E' solo il passaggio successivo che permette il superamento della scissione dell'archetipo guaritore-paziente, ed è solo il guaritore ferito che può favorirlo.
L'immagine del guaritore ferito simbolizza l'acquisizione cosciente, il riconoscimento dentro di sè, di tutti quegli aspetti di cui il paziente è detentore in quel particolare momento, ma di cui non è l'unico portatore. Il terapeuta può riconoscere in quelli anche i propri aspetti, vivere l'altro polo dell'archetipo e diventare così non "padrone" del paziente ma suo compagno di viaggio; non colui che guarisce ',ma colui che favorisce e testimonia l'attivazione del polo guaritore, insito nel paziente.
All'interno di questa modalità si che può venire riconosciuta al sintomo la sua ricchezza e la sua qualità d'essere occasione per compiere il viaggio della conoscenza attraverso l'inconscio.
Un sogno esprime bene questo concetto:

Il sognatore si trova in fondo al mare. Sa che parecchio tempo fa, li, fu seppellito un tesoro ormai dimenticato.

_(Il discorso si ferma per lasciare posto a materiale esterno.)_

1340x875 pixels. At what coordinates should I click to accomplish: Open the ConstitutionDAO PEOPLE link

Vede un'enorme pietra/lapide. La sposta e non riesce a capacitarsi di ciò che appare ai suoi occhi: una ricchezza indescrivibile gli si mostra. Vorrebbe appropriarsene ma sa anche che è impossibile perché quel tesoro è patrimonio universale. Sa, comunque, che per il suo contributo, riceverà una qualche forma di ricompensa.

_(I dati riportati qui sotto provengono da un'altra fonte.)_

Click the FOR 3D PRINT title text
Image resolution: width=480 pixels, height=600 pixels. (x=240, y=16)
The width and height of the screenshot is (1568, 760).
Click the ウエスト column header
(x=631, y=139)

Il sintomo è una delle tante modalità attraverso cui l'essere si manifesta. Poco importa all'evoluzione delle letture rattrappite e pigre di "terapeuti affermati" e di pazienti lacerati nel dolore. Il fine va oltre ogni egoriferimento individuale "up" o "down" che sia. Coincide col senso stesso della vita: l'Uomo Cosmico che diventa sempre più consapevole di sè.
Allora sì che possiamo leggere le categorie: sintomo-tesoro; paziente-terapeuta, non più come antitetiche, ma coincidenti, proprio perché corrispondenti a momenti diversi dello stesso processo evolutivo.
Ecco che allora il terapeuta diventa testimone della trasformazione sintomo tesoro così come l'essere umano del processo evolutivo che in lui si dà, perché no, anche attraverso il sintomo.